Base normativa e precedentes
- Art. 482, CLT (Decreto-Lei 5.452/1943) — prevê hipóteses de rescisão por justa causa, incluindo a desídia e a improbidade, bases possíveis para a punição de condutas vinculadas ao jogo.
- Lei 13.756/2018 — instituiu modalidade de apostas de quota fixa, marco inicial da regulamentação das apostas no Brasil.
- Lei 14.790/2023 (Lei das Bets) — legalizou apostas on-line e eventos virtuais vinculados, transformando o cenário regulatório e operacional.
- Portaria nº 827 — disciplina autorizações da Secretaria de Prêmios e Apostas; integra o arcabouço operacional das apostas reguladas.
- CID-11 (OMS) — classificação que define o transtorno do jogo; adotada pelo INSS como referência para enquadramento clínico.
- DSM-5 — critérios diagnósticos que permitem graduar o jogo problemático versus transtorno do jogo (leve, moderado, grave).
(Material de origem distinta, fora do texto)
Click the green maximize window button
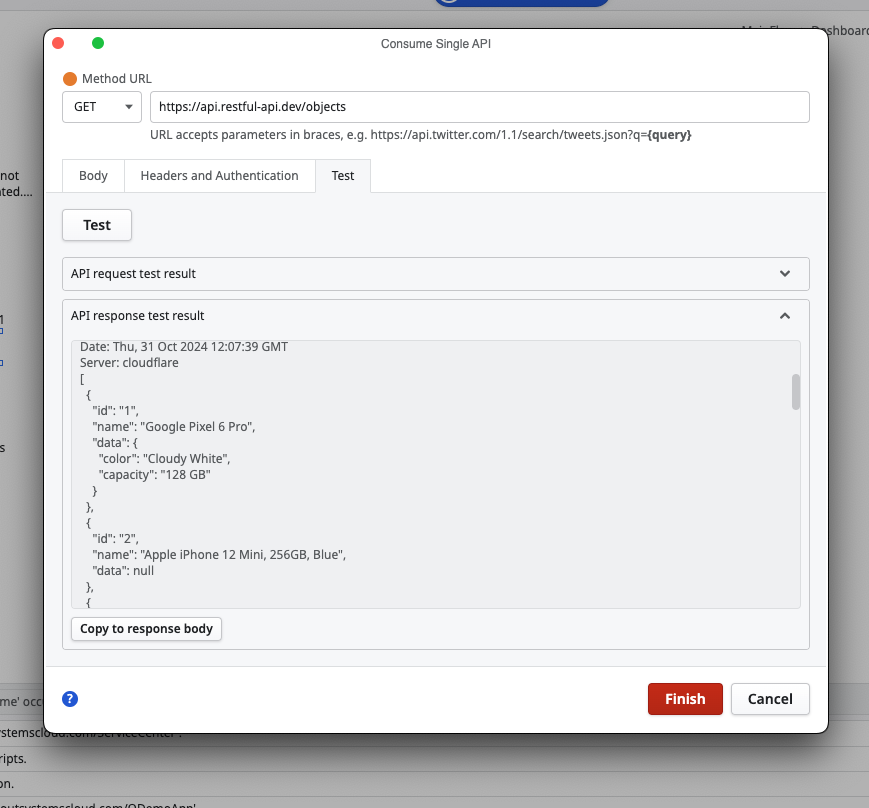The width and height of the screenshot is (869, 808). 98,43
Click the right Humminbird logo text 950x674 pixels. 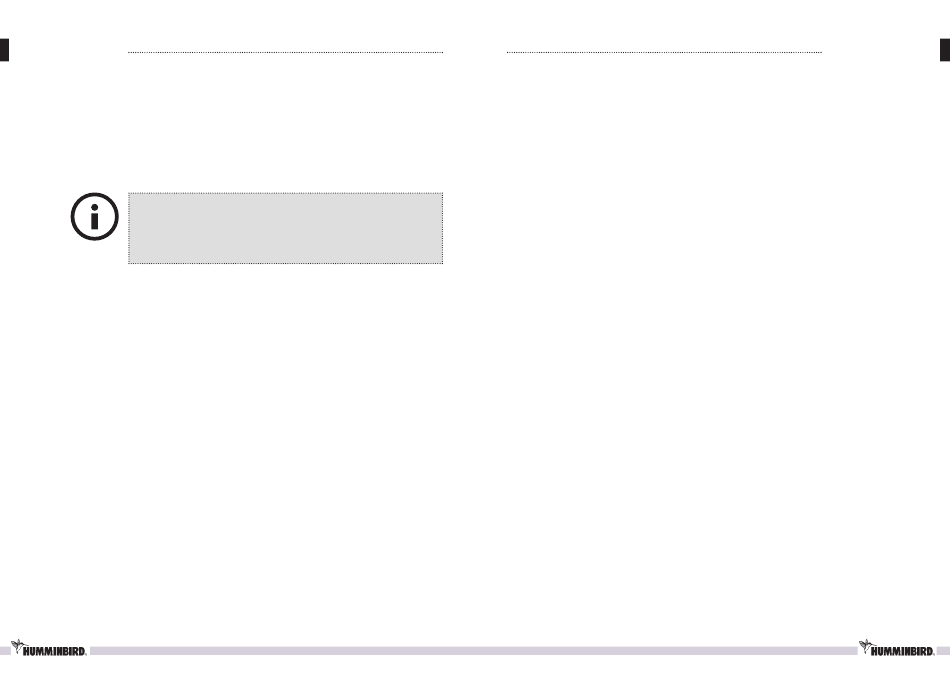point(902,652)
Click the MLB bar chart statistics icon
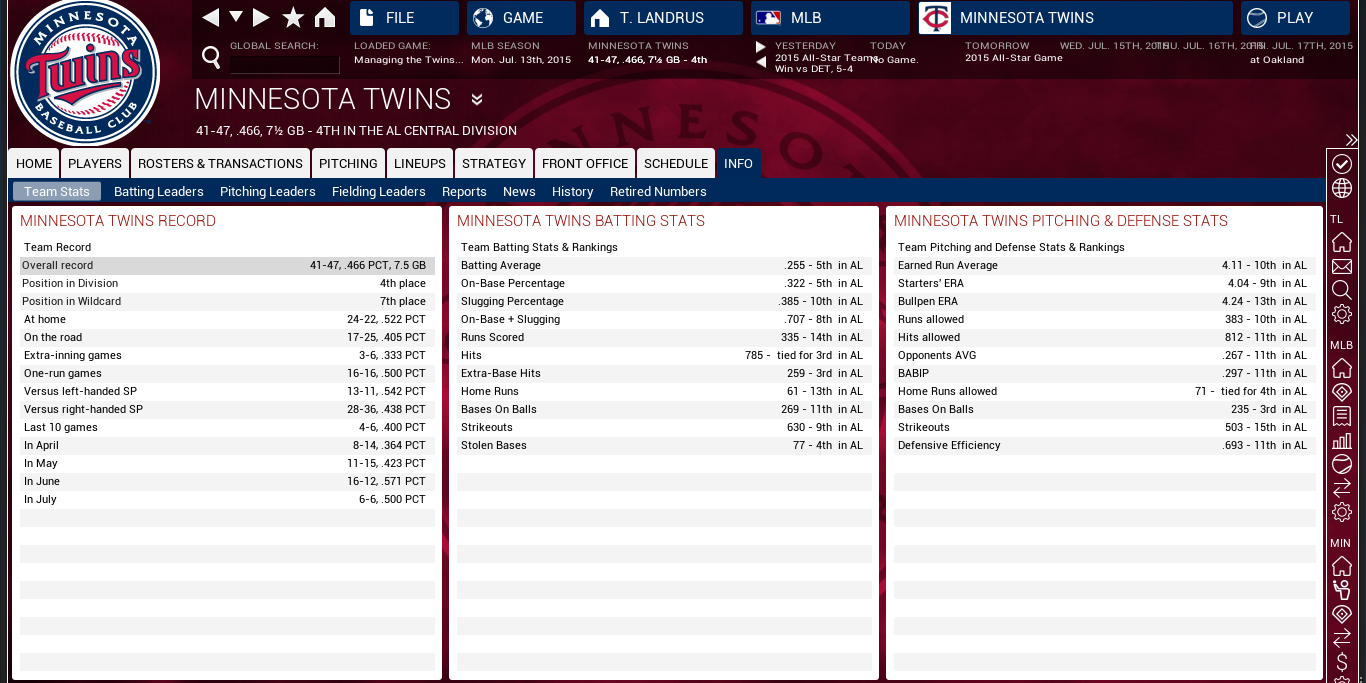The width and height of the screenshot is (1366, 683). coord(1342,440)
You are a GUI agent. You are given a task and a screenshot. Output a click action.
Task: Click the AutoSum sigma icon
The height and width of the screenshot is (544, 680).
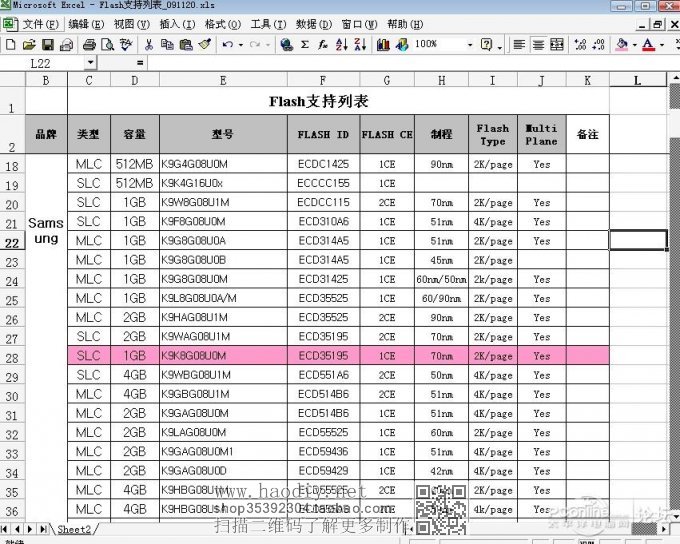click(306, 45)
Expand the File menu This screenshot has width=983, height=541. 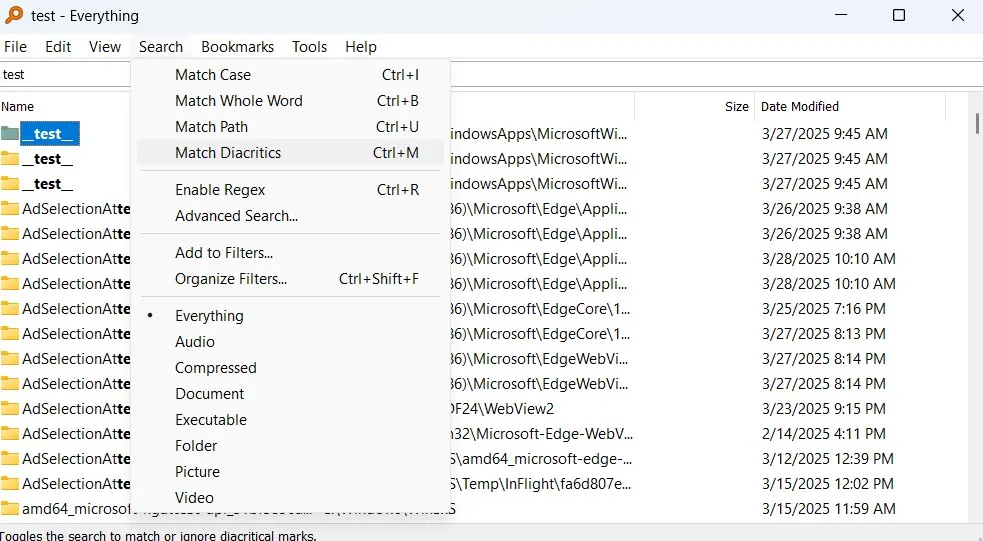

- Normas sobre jogo responsável e sistemas de monitoramento — instrumentos administrativos que visam mitigar riscos e têm impacto nas políticas internas das empresas.
Impacto prático
- Para empregadores: necessidade de incorporar políticas de prevenção e resposta (programas de assistência ao empregado, controles nos postos de trabalho com acesso a apps de apostas, cláusulas disciplinares claras) e treinamento de líderes para identificar sinais de problema.
- Para advogados trabalhistas: maior demanda por perícias médicas e avaliações psicopatológicas que demonstrem nexo causal entre ludopatia e desempenho; estratégias de defesa e de acusação devem priorizar prova pericial contemporânea.
- Para empresas de setores sensíveis (financeiro, transporte, operação de máquinas): maior risco operacional e responsabilidade sobre danos decorrentes de presenteísmo digital; revisar normas internas e controles de acesso a sistemas de pagamento.
- Para segurados e beneficiários: entendimento de que a ludopatia pode justificar afastamento previdenciário quando comprovada incapacidade, mas não gera direito automático a benefício.
- Para o contencioso: aumento de litígios sobre justa causa, estabilidade por doença, e concessões de benefícios por incapacidade relacionada a transtorno do jogo.
O que observar
- Prova pericial será central: perícias contemporâneas e multidisciplinares (psiquiatria, psicologia ocupacional) decidirão o enquadramento entre jogo problemático e transtorno do jogo.
- Modulação de efeitos normativos: eventual uniformização de entendimento por tribunais ou atos administrativos da Secretaria podem alterar parâmetros de fiscalização e responsabilidade.
- Risco de decisões automáticas: evitar conclusões disciplinares sem esgotamento do caminho médico e de reabilitação, sob pena de decisões reversíveis e condenações por despedida discriminatória ou falta de observância do dever de proteção à saúde do trabalhador.
- Recomenda-se que departamentos jurídicos e de recursos humanos adequem políticas internas às normas sobre jogo responsável e aos mecanismos de prevenção e monitoramento editados pela Secretaria de Prêmios e Apostas, e que priorizem soluções de reabilitação sempre que viável.
Em suma, a legalização e regulação das apostas no Brasil impõem ao direito do trabalho um desafio de calibragem entre disciplina contratual e proteção à saúde mental, com impacto direto na formulação de provas, medidas disciplinares e pedidos previdenciários.